You may be surprised to learn that you can make cheese with kefir, without using rennet.
Benefits: Mental alertness, improved regularity (through bowel), reduces fungal or bacterial infections elsewhere in the body including candida, and weight loss.
Dose: If you are sensitive to dairy, you may have a reaction. If you have not had problems before it is recommended to start taking a small dose, one teaspoon daily over several days. When you start talking milk kefir for the first time you may experience a bad reaction, this could be flu-like symptoms or stomach ache or feel like an allergy.

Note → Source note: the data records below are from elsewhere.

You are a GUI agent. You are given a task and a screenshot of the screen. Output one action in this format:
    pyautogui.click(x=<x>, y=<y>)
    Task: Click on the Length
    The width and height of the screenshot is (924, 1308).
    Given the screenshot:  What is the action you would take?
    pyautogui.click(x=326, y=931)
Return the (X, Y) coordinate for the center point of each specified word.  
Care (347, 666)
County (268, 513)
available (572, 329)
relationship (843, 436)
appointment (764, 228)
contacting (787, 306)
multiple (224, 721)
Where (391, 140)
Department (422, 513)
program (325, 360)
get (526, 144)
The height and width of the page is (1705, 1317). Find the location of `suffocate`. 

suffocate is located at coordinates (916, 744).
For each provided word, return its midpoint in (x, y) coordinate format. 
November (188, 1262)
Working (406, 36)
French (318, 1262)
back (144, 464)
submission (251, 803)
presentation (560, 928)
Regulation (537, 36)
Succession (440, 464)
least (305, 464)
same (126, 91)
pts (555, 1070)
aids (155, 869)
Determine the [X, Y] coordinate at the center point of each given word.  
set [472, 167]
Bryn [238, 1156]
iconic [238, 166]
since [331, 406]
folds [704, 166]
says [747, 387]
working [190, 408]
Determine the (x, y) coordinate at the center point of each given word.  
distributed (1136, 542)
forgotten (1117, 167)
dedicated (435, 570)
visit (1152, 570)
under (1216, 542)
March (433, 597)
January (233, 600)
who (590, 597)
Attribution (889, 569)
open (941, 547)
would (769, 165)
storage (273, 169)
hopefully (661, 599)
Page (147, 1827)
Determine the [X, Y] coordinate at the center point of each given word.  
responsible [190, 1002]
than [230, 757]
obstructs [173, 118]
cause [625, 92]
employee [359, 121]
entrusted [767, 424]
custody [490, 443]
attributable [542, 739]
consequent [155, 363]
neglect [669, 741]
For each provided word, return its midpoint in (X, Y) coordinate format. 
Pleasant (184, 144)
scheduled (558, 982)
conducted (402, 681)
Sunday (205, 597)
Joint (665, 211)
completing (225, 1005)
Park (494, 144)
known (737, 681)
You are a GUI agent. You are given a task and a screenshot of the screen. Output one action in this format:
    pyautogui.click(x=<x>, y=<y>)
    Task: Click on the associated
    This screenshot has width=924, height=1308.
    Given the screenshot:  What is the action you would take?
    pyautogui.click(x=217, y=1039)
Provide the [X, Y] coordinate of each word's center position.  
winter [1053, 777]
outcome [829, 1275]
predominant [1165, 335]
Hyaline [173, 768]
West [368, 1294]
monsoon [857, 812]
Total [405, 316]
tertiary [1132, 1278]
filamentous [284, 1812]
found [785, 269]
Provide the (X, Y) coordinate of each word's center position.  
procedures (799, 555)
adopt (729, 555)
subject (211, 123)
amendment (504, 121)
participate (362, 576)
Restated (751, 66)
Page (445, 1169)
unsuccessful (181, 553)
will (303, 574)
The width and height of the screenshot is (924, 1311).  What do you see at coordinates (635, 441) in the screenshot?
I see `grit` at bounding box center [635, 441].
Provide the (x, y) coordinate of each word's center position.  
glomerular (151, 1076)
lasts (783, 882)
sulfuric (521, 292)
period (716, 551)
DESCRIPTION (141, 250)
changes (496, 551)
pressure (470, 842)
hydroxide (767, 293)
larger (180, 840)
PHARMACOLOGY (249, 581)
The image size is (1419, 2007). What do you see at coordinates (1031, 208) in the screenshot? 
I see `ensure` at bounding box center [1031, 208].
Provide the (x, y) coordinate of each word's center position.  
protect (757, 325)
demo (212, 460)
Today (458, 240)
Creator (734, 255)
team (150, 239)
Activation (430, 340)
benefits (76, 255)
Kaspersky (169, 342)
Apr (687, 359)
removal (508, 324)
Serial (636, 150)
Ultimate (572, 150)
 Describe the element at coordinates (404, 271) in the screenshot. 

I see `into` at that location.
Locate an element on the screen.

This is not documented very often as people usually stress the health benefits of kefir but something you need to be aware of before you start. It is called the Hertzheimer reaction and caused by massive numbers of bad bacteria dying off in your body (most likely your gut). You are much less likely to get a reaction to the Maintenance Free Kefir product from Green Living Australia.
Dehydrating – best for long term, convenient and/or transportable storage of grains
1. Pat your kefir grains dry with a clean cloth or paper towel. You may rinse them ahead of time if you wish in chlorine-free water.
2. Layout on a clean surface. A cloth or paper towel works well for non-fan drying, a plate, wax paper or any clean surface (non-metal) works fine for forced air drying. Skip to Step 6 if you have a fan or dehydrator.
3. If you don’t have a fan, cover loosely with a paper towel to protect them as they dry, this will take about 2-5 days, depending on room temperature and humidity.
4. Check them as they are drying, flipping them around half-way to expose the damp parts near the bottom.
5. If you have a fan, lay them out as mentioned in step 1 and angle a low or medium force of air towards them (just be careful not to blow them away!). If you have a dehydrator that can do 45°C or less, than this is an acceptable method as well. They will dry in about 12-48 hours, depending on room temperature and humidity.
6. You can stop the drying when they appear almost dry but are still barely squishy if you are storing them for a short period of time (such as a week or two). They are slightly more active and fresh in this state. Otherwise, proceed to step 8.
7. When the grains are completely dry (hard, small, and depending on sugar, either clear or a shade of light to dark brown) put them into a plastic bag or jar with cotton balls (to absorb excess moisture) and store them at room temperature or in the refrigerator. You can also store them in a paper envelope, inside a jar OR coated in milk powder in a bag or jar.
8. Dehydrated grains can successfully be reconstituted after a year or more.
Refrigerating – best for the temporary storage of your grains
If you need to store them temporarily, you can always put them either in their own kefir or in a little plain water (or even in some sugar water, similar to their recipe) in the fridge. The colder temperature will greatly slow the fermentation process. This is the best method of storage if you’re planning to take a break of about a month or less. However, they can keep many, many months this way so it makes for a good alternative if you wish to avoid dehydrating the grains. It may take a few batches to fully reactive them. If you’re taking a long break dehydrating may be better for the situation. You can always use a combination of methods for back-up, too.